# Optimization on Vector-ODEs for parameter estimation

So I’m trying to estimate Parameters from given Data, which I generated by solving the ODE problem with given parameters first and then adding a random stray around the result. Using the build_loss_objective I generated the cost function which is then inserted into optimization. From here, the estimated parameter values can be gathered by result.minimizer .

My first working example for regular ODE looked like that:

``````using DifferentialEquations, Random, Plots
using DiffEqParamEstim, Optim

\###############################################

# ODE Model
``````

###############################################

``````
function fun(G,p,t)
k, β  = p
#ODE
dG_dt = k - β\*G
return dG_dt
end

\#Parameter values
p = [0.8, 0.2] #"true" Parameter values
G_ini = 0.0
tspan = (0.0,10.0)
\#ODE Problem
prob = ODEProblem(fun,G_ini,tspan,p)
\#solving ODE Problem
sol = solve(prob,Tsit5())

\###############################################

# Synthetic Data

\###############################################

dataset = [(t,sol(t)+0.2randn()) for t in 0:0.01:10]

\#########
\#Cost function and Optimization
\############################

\#Gathering

dataTime = [d[1] for d in dataset] #time points
dataValues = [d[2] for d in dataset] #Data

cost_function = build_loss_objective(prob,Tsit5(),L2Loss(dataTime,dataValues),maxiters=10000,verbose=false)

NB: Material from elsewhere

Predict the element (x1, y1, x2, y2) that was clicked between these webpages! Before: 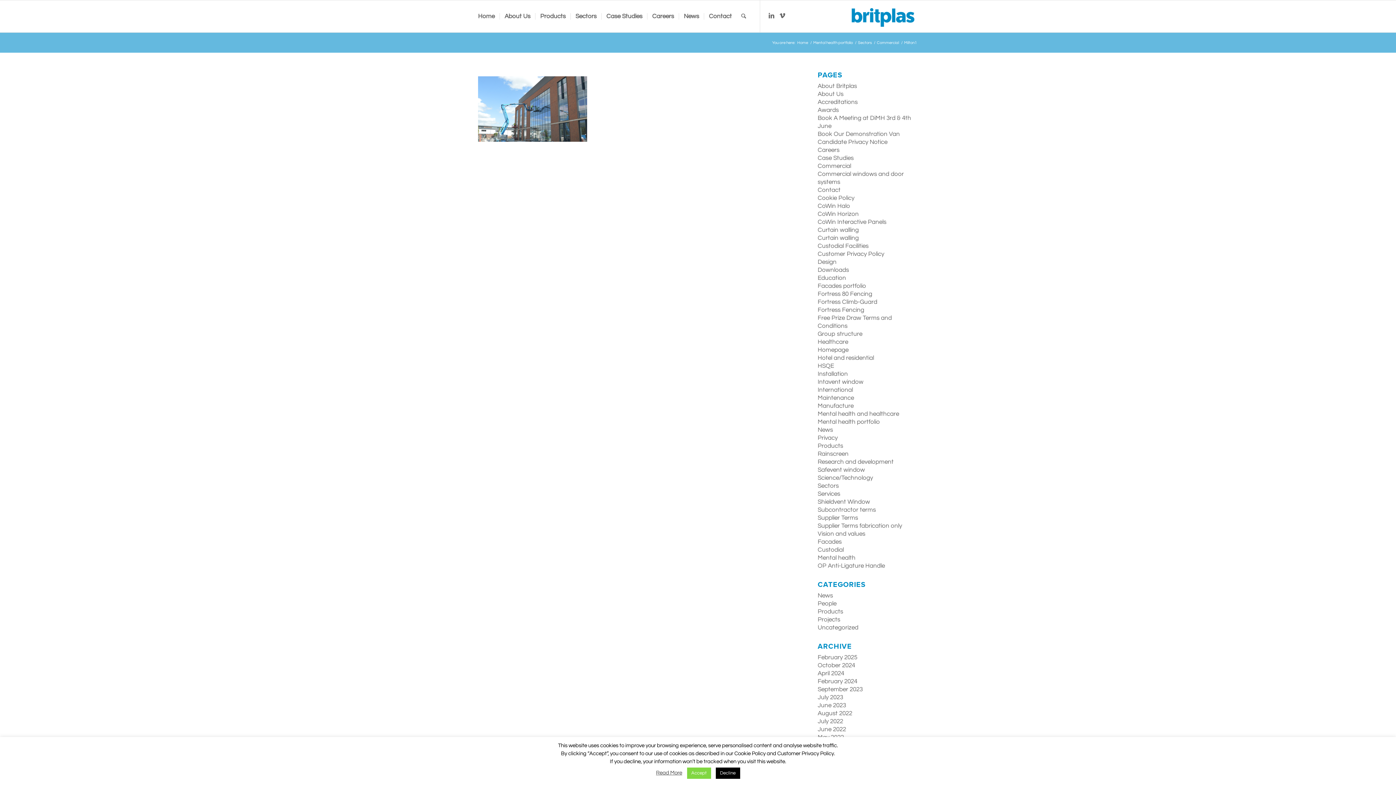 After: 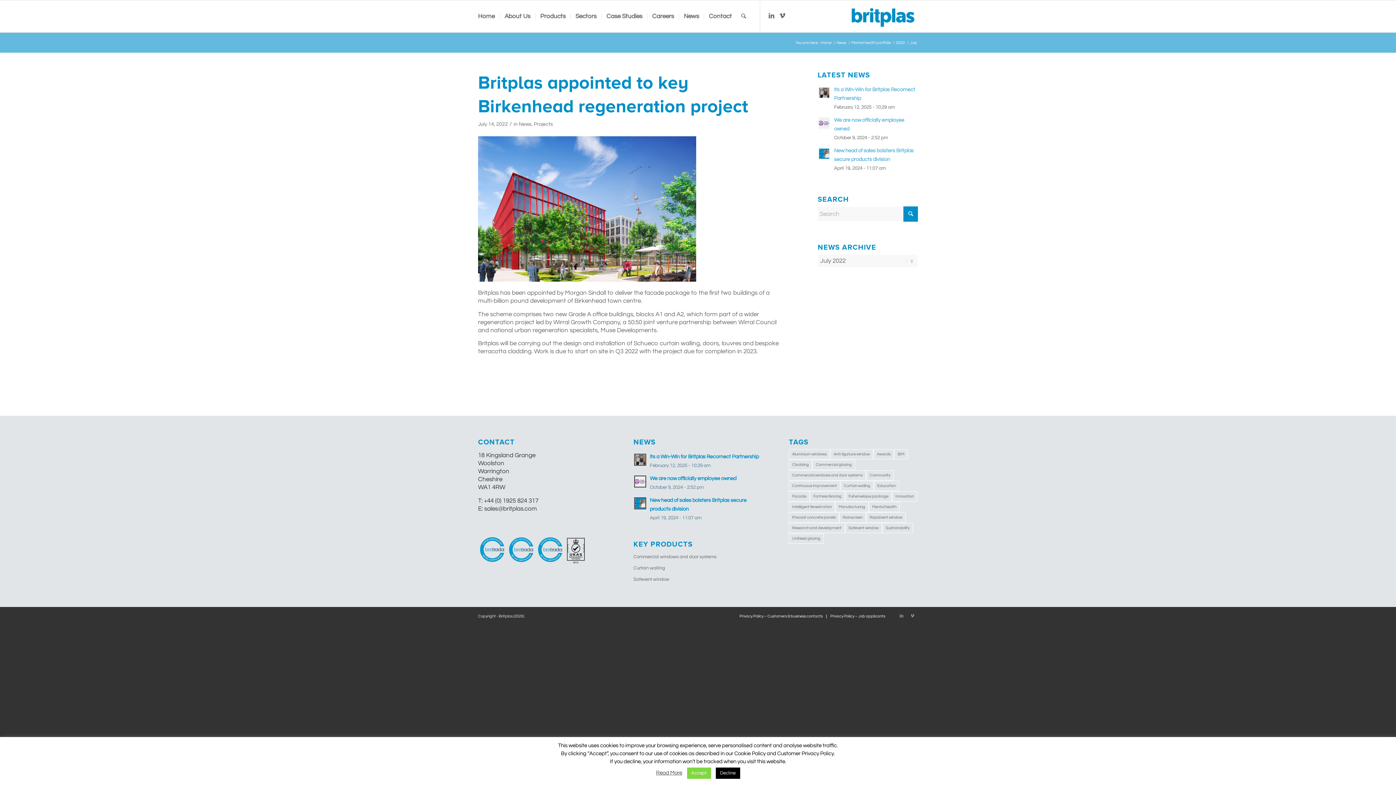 Action: bbox: (817, 718, 843, 725) label: July 2022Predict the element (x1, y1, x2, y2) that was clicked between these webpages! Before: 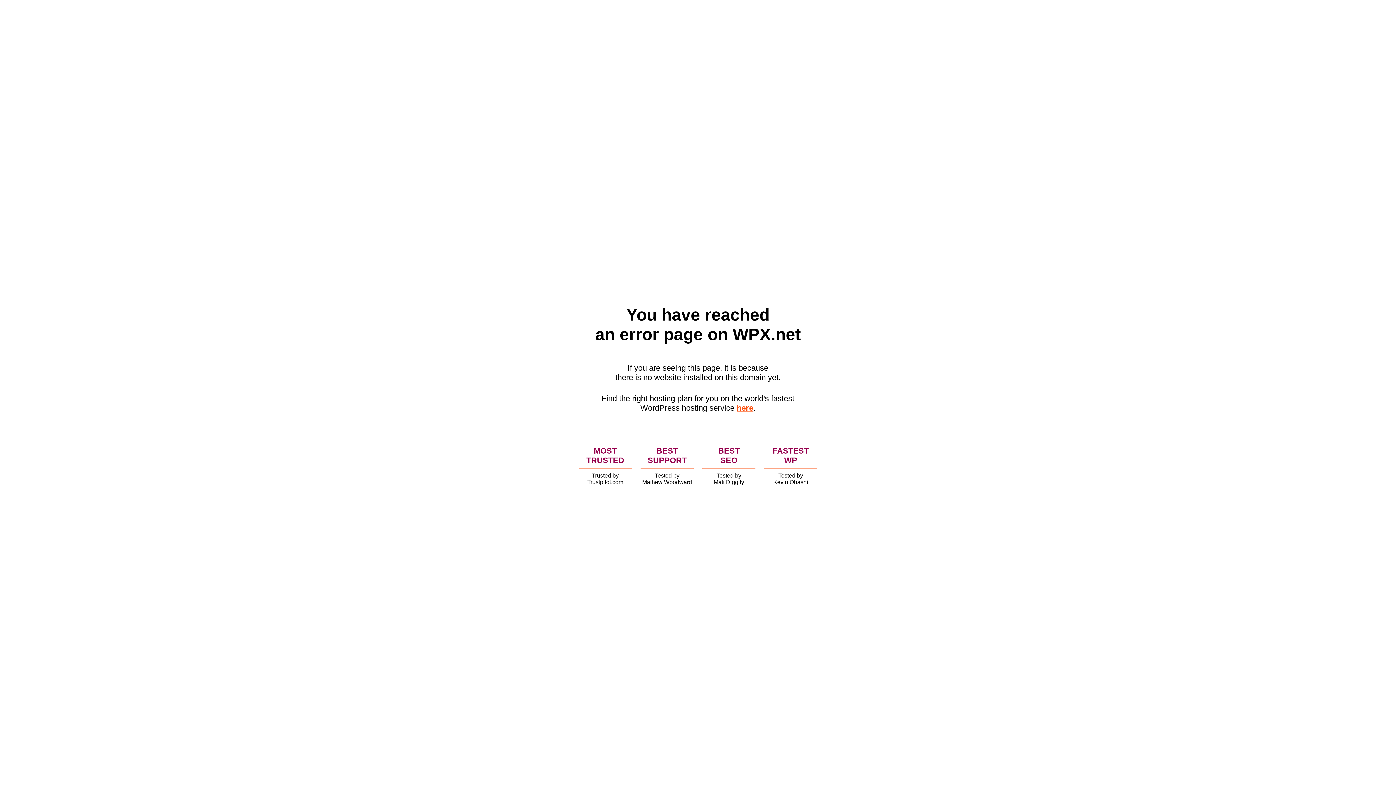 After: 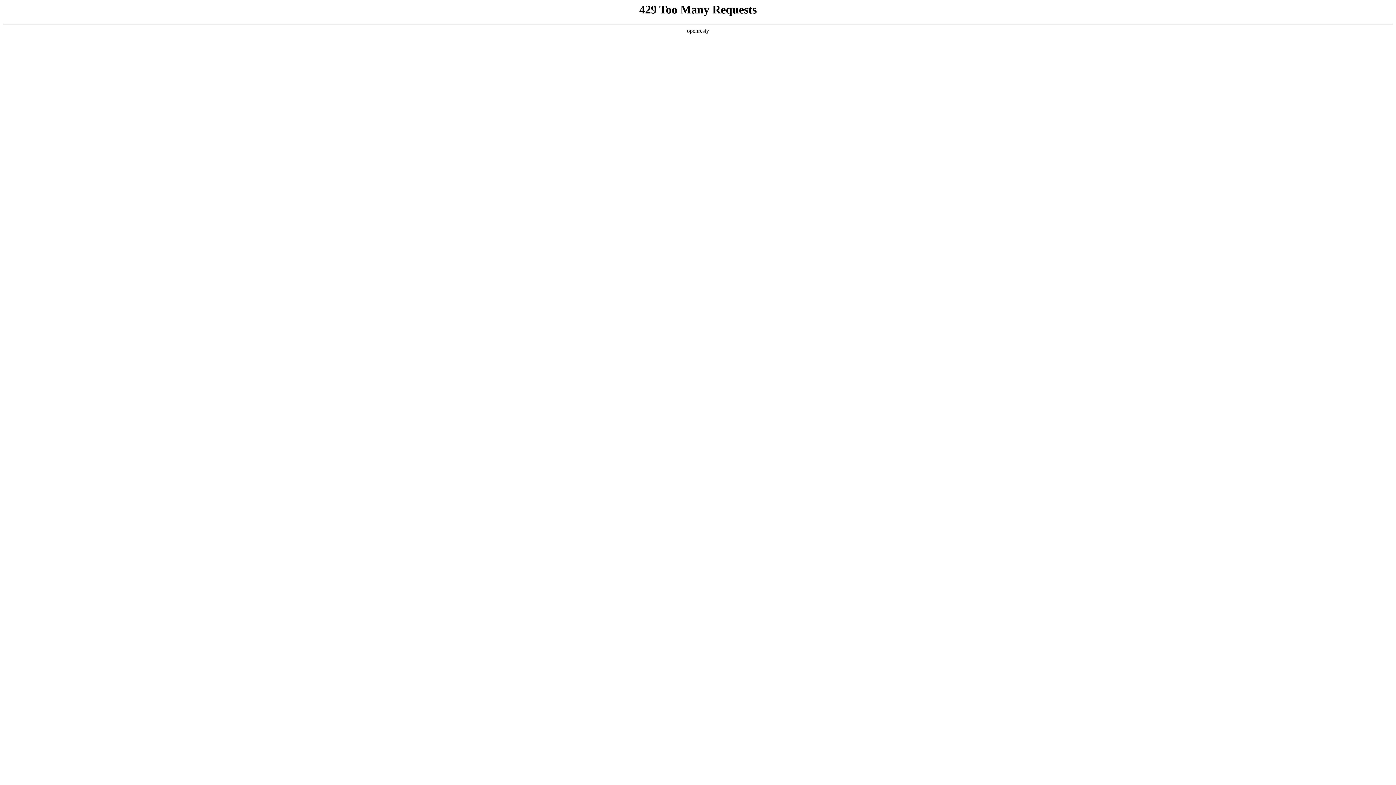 Action: label: here bbox: (736, 403, 753, 412)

initialGuess = ones(2) #guesssed parameter values
result = optimize(cost_function, initialGuess, BFGS())
``````

with that example I can get estimated values for the 2 parameters k and β

But now I want to extend the parameter estimation and for that I’d like to estimate parameters on a system of Vector-ODEs. Going from my last simpler example I got something like:

``````using DifferentialEquations,DiffEqParamEstim,RecursiveArrayTools
using Optim,Plots

\###############################################

# ODE Model

\###############################################

n=10
function f(du,u,p,t)
du[1,1] = dc_n = 4*p[1]*u[1,1] -u[1,1]*u[1,2]
du[1,2] = dc_d = p[2]*u[1,2]^2 + u[1,1]*u[1,2]

du[n,1] = dc_n = 3*p[1]*u[n,1] -u[n,1]*u[n,2]
du[n,2] = dc_d = -2*p[2]*u[n,2]^2 + u[n,1]*u[n,2]

for i in 2:(n-1)
du[i,1] = dc_n = p[1]*u[i-1,1] -u[i,1]*u[i+1,2]
du[i,2] = dc_d = -p[2]*u[i-1,2]^2 + u[i,1]*u[i+1,2]
end

end

u0 = hcat(ones(n), ones(n))
tspan = (0.0,10.0)
p = [1.5,2.0,1.2]

prob = ODEProblem(f,u0,tspan,p)
sol = solve(prob,Tsit5())

\###############################################

# Synthetic Data

\###############################################
dataset = [(t,sol(t) .+0.2randn()) for t in 0:0.01:10]

dataTime = [d[1] for d in dataset] #Auffassen Zeitpunkte
dataValues = [d[2] for d in dataset] #Auffassen Exp. Data
\#until here everything works

cost_function =  build_loss_objective(prob,Tsit5(),L2Loss(dataTime,dataValues),maxiters=10000,verbose=false)
initialGuess = ones(3) #alle Parameter auf eins gesetzt (Ratewerte)
result = optimize(cost_function, initialGuess, BFGS())
``````

when running the “optimze” function, it tells me in the terminal that there has been a failure and no parameters have been estimated. Where exactly would I need to change something to make this code work?

When running your code I see:

``````julia> sol = solve(prob, Tsit5());
┌ Warning: dt(1.7763568394002505e-15) <= dtmin(1.7763568394002505e-15) at
│ t=0.35552611924380084, and step error estimate = 0.19101346055879606. Aborting.
│ There is either an error in your model specification or the true solution is
│ unstable.
└ @ SciMLBase /home/user/.julia/packages/SciMLBase/kTUaf/src/integrator_interface.jl:599
``````

I suspect this is what is causing the optimization to report failure.

1 Like

Thank your for the Reply, what could be meant with “model specification”?

It means there is no timestep small enough to successfully integrate `f(du,u,p,t)` as implemented beyond `t=0.35552611924380084`. Probably a typo, missing term, swapped sign or something like that.